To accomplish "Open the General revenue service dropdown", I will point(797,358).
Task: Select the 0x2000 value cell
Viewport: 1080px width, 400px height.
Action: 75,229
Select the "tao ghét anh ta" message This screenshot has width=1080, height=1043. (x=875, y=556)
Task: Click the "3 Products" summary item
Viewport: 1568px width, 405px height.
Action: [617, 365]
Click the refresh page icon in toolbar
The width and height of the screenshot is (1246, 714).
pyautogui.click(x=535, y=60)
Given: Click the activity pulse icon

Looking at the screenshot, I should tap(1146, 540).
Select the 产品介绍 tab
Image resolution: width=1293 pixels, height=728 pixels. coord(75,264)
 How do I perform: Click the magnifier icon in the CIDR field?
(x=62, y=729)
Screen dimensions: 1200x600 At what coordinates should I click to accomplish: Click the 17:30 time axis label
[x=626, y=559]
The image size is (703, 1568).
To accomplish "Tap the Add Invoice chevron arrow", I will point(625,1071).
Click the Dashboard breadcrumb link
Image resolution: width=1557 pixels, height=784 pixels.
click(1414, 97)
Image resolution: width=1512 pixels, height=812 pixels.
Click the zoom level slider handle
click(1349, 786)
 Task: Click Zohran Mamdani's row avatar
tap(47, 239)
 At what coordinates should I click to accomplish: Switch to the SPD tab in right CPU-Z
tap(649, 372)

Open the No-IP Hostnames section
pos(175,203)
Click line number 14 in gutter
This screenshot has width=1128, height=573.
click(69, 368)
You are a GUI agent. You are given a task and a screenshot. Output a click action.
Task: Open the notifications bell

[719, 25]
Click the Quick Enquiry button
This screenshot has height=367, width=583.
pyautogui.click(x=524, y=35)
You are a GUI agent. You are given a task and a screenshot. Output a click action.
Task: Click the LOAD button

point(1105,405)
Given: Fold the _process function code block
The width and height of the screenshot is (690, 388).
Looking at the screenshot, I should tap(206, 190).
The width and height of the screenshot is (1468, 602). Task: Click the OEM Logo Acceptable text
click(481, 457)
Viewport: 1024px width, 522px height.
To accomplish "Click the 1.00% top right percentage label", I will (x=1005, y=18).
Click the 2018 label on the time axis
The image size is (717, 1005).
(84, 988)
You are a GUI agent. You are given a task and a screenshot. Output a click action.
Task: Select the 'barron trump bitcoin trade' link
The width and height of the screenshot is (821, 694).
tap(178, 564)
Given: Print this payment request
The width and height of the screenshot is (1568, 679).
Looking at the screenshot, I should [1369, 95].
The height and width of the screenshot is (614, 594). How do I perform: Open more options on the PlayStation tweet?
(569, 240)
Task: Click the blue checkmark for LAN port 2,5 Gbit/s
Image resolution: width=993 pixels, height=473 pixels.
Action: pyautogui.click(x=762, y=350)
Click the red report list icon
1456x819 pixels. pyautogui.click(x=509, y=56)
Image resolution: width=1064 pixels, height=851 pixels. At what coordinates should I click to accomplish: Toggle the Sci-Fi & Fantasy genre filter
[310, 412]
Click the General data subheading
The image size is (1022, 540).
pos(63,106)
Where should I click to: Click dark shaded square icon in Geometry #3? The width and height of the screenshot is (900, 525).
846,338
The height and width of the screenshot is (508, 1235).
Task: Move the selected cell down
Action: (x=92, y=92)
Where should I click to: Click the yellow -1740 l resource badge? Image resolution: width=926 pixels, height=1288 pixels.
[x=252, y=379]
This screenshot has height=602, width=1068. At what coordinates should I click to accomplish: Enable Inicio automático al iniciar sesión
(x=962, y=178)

------------------------------------------------------------

→ **Work instruction**
Print the records again, exactly as they stand above.

→ **Response area**
To accomplish "Open the General revenue service dropdown", I will point(797,358).
Task: Select the 0x2000 value cell
Viewport: 1080px width, 400px height.
Action: 75,229
Select the "tao ghét anh ta" message This screenshot has width=1080, height=1043. (x=875, y=556)
Task: Click the "3 Products" summary item
Viewport: 1568px width, 405px height.
Action: [617, 365]
Click the refresh page icon in toolbar
The width and height of the screenshot is (1246, 714).
pyautogui.click(x=535, y=60)
Given: Click the activity pulse icon

Looking at the screenshot, I should tap(1146, 540).
Select the 产品介绍 tab
Image resolution: width=1293 pixels, height=728 pixels. coord(75,264)
 How do I perform: Click the magnifier icon in the CIDR field?
(x=62, y=729)
Screen dimensions: 1200x600 At what coordinates should I click to accomplish: Click the 17:30 time axis label
[x=626, y=559]
The image size is (703, 1568).
To accomplish "Tap the Add Invoice chevron arrow", I will point(625,1071).
Click the Dashboard breadcrumb link
Image resolution: width=1557 pixels, height=784 pixels.
click(1414, 97)
Image resolution: width=1512 pixels, height=812 pixels.
Click the zoom level slider handle
click(1349, 786)
 Task: Click Zohran Mamdani's row avatar
tap(47, 239)
 At what coordinates should I click to accomplish: Switch to the SPD tab in right CPU-Z
tap(649, 372)

Open the No-IP Hostnames section
pos(175,203)
Click line number 14 in gutter
This screenshot has width=1128, height=573.
click(69, 368)
You are a GUI agent. You are given a task and a screenshot. Output a click action.
Task: Open the notifications bell

[719, 25]
Click the Quick Enquiry button
This screenshot has height=367, width=583.
pyautogui.click(x=524, y=35)
You are a GUI agent. You are given a task and a screenshot. Output a click action.
Task: Click the LOAD button

point(1105,405)
Given: Fold the _process function code block
The width and height of the screenshot is (690, 388).
Looking at the screenshot, I should tap(206, 190).
The width and height of the screenshot is (1468, 602). Task: Click the OEM Logo Acceptable text
click(481, 457)
Viewport: 1024px width, 522px height.
To accomplish "Click the 1.00% top right percentage label", I will (x=1005, y=18).
Click the 2018 label on the time axis
The image size is (717, 1005).
(84, 988)
You are a GUI agent. You are given a task and a screenshot. Output a click action.
Task: Select the 'barron trump bitcoin trade' link
The width and height of the screenshot is (821, 694).
tap(178, 564)
Given: Print this payment request
The width and height of the screenshot is (1568, 679).
Looking at the screenshot, I should [1369, 95].
The height and width of the screenshot is (614, 594). How do I perform: Open more options on the PlayStation tweet?
(569, 240)
Task: Click the blue checkmark for LAN port 2,5 Gbit/s
Image resolution: width=993 pixels, height=473 pixels.
Action: pyautogui.click(x=762, y=350)
Click the red report list icon
1456x819 pixels. pyautogui.click(x=509, y=56)
Image resolution: width=1064 pixels, height=851 pixels. At what coordinates should I click to accomplish: Toggle the Sci-Fi & Fantasy genre filter
[310, 412]
Click the General data subheading
The image size is (1022, 540).
pos(63,106)
Where should I click to: Click dark shaded square icon in Geometry #3? The width and height of the screenshot is (900, 525).
846,338
The height and width of the screenshot is (508, 1235).
Task: Move the selected cell down
Action: (x=92, y=92)
Where should I click to: Click the yellow -1740 l resource badge? Image resolution: width=926 pixels, height=1288 pixels.
[x=252, y=379]
This screenshot has height=602, width=1068. At what coordinates should I click to accomplish: Enable Inicio automático al iniciar sesión
(x=962, y=178)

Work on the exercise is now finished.